Necesita de la oscuridad, de lo malvado y negro, que con su choque produzca un claroscuro, rayas en blanco y negro para transcribir el contorno de las cosas. El costado sombrío de las cosas las definirá. El claroscuro oculta y transcribe. Cuando desaparecen los contornos las cosas se reúnen en una misma naturaleza. Y cuando aparecen los contornos, las cosas se distinguen unas de otras.
La aparición del color acaba de perfilar el contorno que el claroscuro anticipaba. Si se oscurece el blanco y se atenúa el negro, surgen el amarillo y el azul que son las figuras del deseo. Deseo porque ya se ha definido cada objeto en su ego. El amarillo es el movimiento de expansión, el azul el concéntrico. Son lo cálido y lo frío. Es el mundo de la individuación establecido por la teoría de los colores.
La intensidad ya ha abandonado el infinito de la distancia. Ha entrado en distancias finitas. Lo infinito da condiciones de visibilidad para lo finito, pero no desaparece. Dios ha creado el mundo, pero sigue allí. ¿Cómo se manifestará en lo finito que ya se ha manifestado? Los grados de intensidad son su finitud, los grados de claroscuro, las estrías de blanco y negro. Lo infinito se manifestará en la intensificación de la intensidad finita.

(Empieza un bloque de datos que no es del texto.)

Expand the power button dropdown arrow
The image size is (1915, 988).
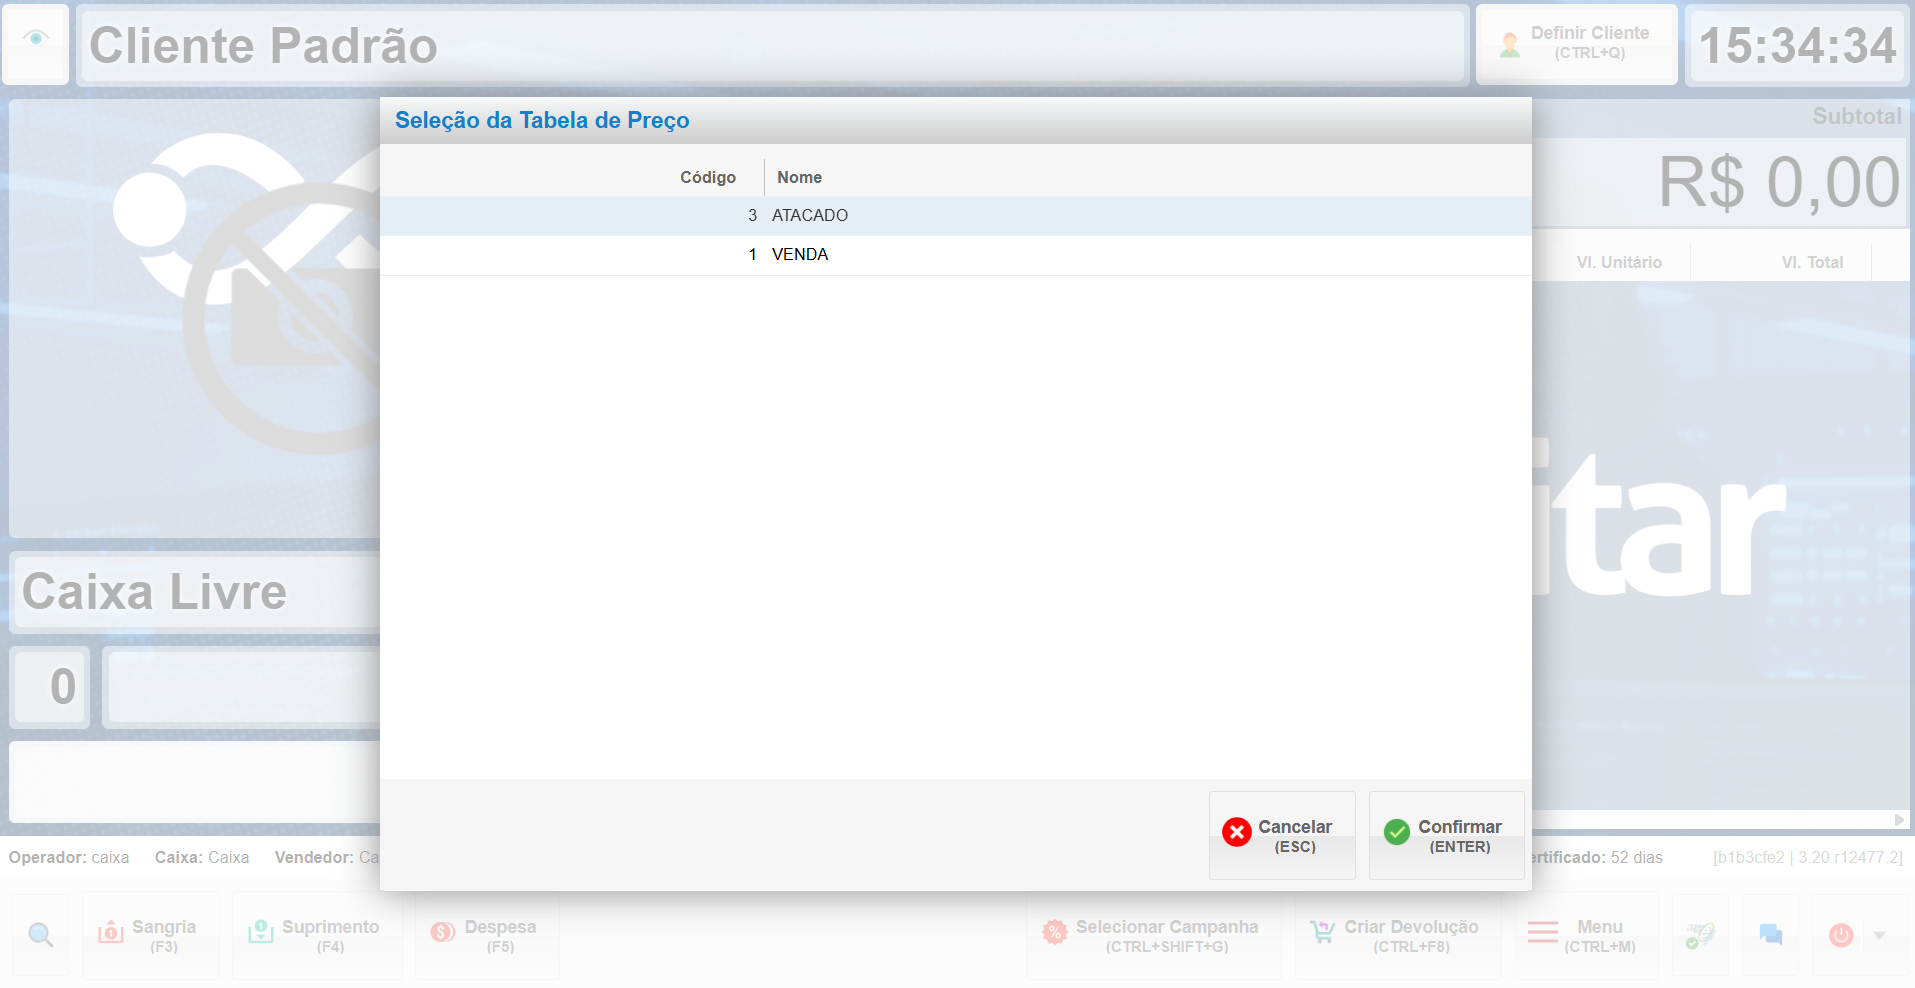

La intensidad va a ser empujada por encima de sí misma. Va a constituir lo sublime dinámico de la naturaleza, el resplandor, la ira de Dios, lo rojo. Nos proporcionará una aspiración a la totalidad que la naturaleza por sí misma nos vedaba. Será la naturaleza incendiada, el ángel del Apocalipsis que hace arder en el fuego el ego de los seres. En este sobrepasarnos a sí mismos es cuando captamos nuestra alma. El rojo nos llama a la suprasensibilidad del ser, ya no somos sólo seres sensibles.
Es la historia de la luz, de los colores, y del alma.